| Try it |
Starting with the line with "How do I perform: Click ตำแหน่งและข้อมูลสถิติเพิ่มเติม" in the entries below and going on through the line with "the three-dot more", output every line exactly and nothing more. No pictures.

[Input data — start]

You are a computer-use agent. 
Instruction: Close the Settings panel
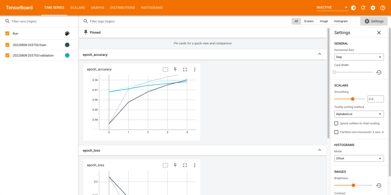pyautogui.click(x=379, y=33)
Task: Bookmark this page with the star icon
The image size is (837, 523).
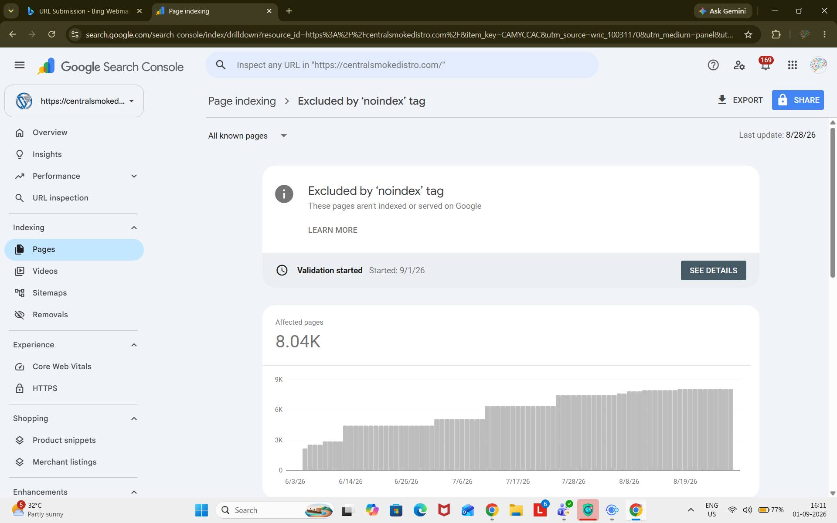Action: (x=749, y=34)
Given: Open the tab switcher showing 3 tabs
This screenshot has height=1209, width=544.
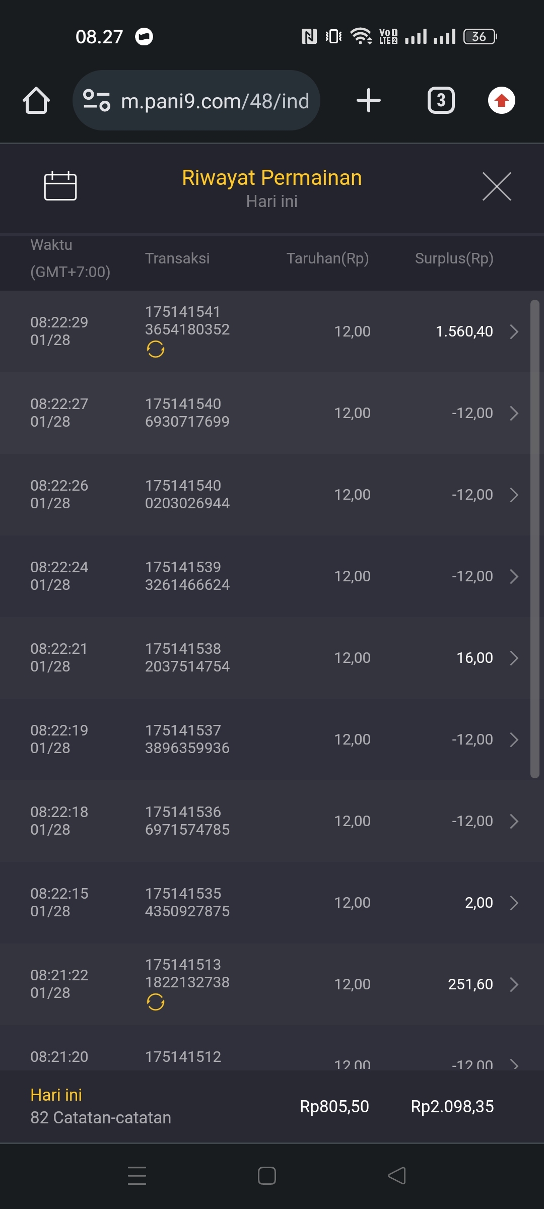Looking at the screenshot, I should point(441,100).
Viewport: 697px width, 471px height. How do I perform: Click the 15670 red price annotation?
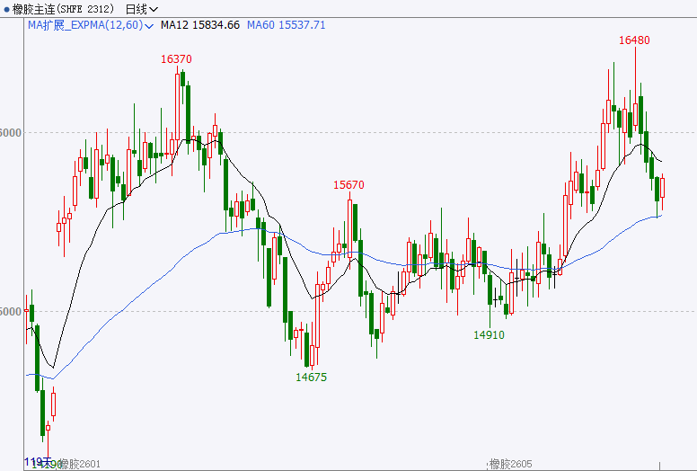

[Input data — finish]
[Input data — start]

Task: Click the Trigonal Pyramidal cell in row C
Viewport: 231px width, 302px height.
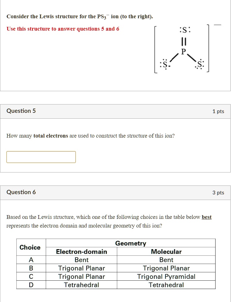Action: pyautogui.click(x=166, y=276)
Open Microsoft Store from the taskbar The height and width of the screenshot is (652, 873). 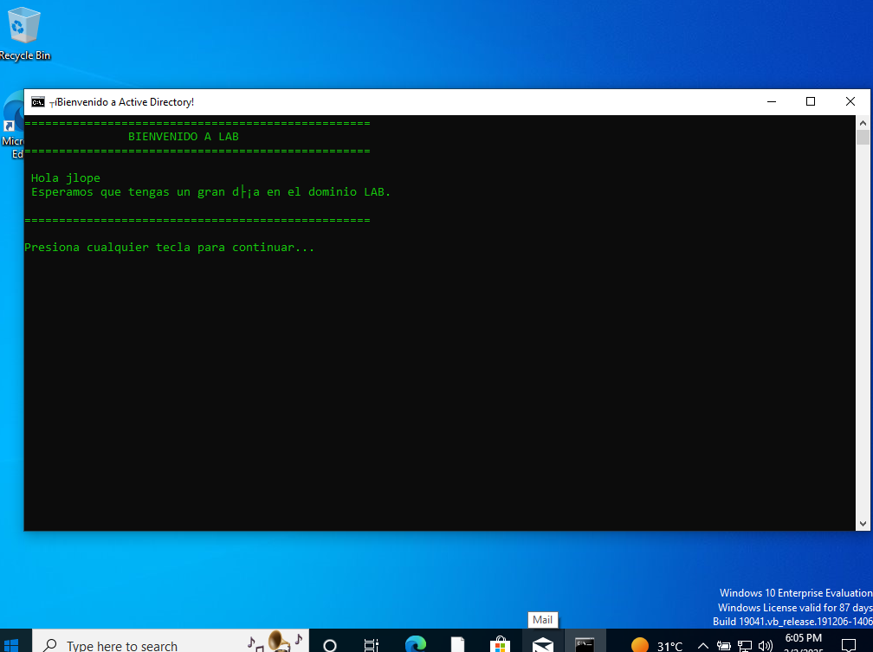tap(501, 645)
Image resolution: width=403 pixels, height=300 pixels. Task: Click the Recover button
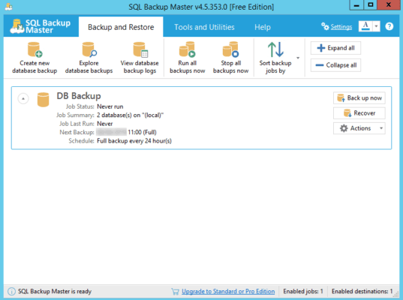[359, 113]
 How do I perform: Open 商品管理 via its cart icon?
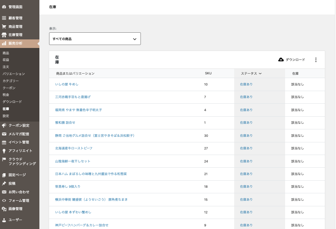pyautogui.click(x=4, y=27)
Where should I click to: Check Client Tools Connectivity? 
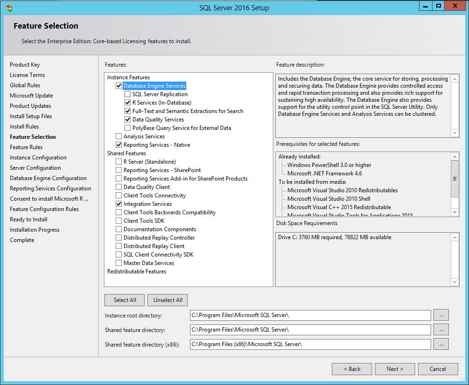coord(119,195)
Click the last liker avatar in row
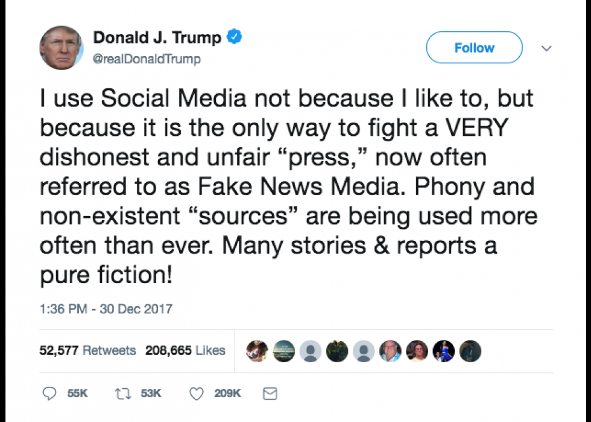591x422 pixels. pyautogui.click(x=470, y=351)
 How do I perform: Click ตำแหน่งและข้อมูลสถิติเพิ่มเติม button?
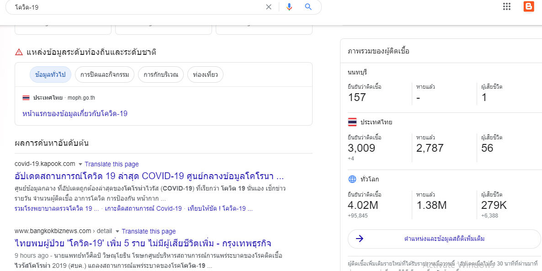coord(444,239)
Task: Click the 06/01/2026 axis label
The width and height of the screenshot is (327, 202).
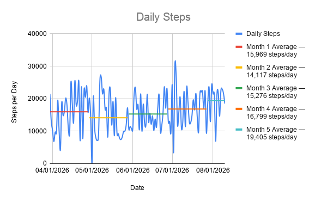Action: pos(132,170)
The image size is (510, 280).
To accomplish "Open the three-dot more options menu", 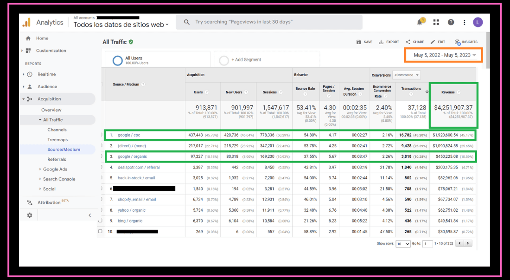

[Input data — finish]

| Final answer |
 How do I perform: Click ตำแหน่งและข้อมูลสถิติเพิ่มเติม button?
coord(444,239)
Task: Click the 06/01/2026 axis label
The width and height of the screenshot is (327, 202).
Action: pos(132,170)
The image size is (510, 280).
To accomplish "Open the three-dot more options menu", 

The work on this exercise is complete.